В груди у Андрея сладко заныло, представился шанс познакомиться наконец с восхитительной женой этого безбородого Черномора, но неожиданно для себя самого он отказался. Начальник попросил дождаться и ушел. Андрей, оставшийся в кабинете, тут же пожалел, что проявил принципиальность. Очень вдруг захотелось кушать. Поколебавшись, он смотался в столовку, где обнаружил довольно сносные щи и обожаемые им картофельные котлеты. Вполне умиротворенный, он вернулся в контору. Слепко был уже там. Они подробно и не без взаимного удовольствия обсудили конструкцию счетчиков. Прощаясь, Шевцов как-то замялся и вдруг выпалил:
– Товарищ Слепко, так же нельзя!
– Ты это о чем? Чего еще нельзя?
– С людьми так нельзя!
– Что ж делать прикажешь? Раздавать им деньги на самогон? Милое дело. Мы их с тобой жалеть будем, а они – пить без просыпу да жен с детишками поколачивать. Так, что ли? Ничего. У нас, слава богу, никто еще с голодухи не помер.
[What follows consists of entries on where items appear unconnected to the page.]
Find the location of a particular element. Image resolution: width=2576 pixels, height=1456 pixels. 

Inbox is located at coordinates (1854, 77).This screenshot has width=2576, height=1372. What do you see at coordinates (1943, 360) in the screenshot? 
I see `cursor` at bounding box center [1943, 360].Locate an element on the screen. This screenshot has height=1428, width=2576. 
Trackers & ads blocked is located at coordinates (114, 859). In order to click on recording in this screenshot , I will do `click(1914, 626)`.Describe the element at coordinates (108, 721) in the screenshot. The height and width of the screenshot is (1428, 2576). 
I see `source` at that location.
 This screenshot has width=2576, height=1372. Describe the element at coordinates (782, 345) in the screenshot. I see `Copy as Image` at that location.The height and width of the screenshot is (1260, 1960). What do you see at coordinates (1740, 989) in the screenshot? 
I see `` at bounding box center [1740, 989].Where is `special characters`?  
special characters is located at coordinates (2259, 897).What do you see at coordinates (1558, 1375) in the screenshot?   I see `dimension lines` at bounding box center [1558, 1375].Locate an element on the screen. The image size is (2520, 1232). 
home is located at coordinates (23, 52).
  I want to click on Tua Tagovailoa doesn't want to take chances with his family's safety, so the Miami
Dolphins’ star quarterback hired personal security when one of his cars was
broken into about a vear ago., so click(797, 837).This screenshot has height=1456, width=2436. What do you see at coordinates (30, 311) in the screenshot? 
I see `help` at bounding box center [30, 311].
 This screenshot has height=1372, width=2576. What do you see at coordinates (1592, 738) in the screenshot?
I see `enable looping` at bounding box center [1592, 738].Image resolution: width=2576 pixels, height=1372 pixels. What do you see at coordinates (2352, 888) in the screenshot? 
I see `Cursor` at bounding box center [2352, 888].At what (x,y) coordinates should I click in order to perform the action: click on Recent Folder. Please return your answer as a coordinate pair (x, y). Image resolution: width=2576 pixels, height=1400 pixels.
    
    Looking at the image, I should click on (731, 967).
– Но почему дети должны страдать? Жизнь у них просто невыносимая, жилье дрянное…
– Постой, Андрей Сергеич, подобную чушь я выслушивать не намерен! У нас, к твоему сведению, советская власть, и жизнь очень даже нормальная. Да, сложная жизнь, интересная жизнь, но ведь она на глазах все лучше делается! Насчет жилья тоже. Я вот помню, что тут раньше было. Потом, никто ведь их пить не заставляет, с жиру водку трескают на это небось денег хватает. И не все такие, меньшинство.
– Меньшинство?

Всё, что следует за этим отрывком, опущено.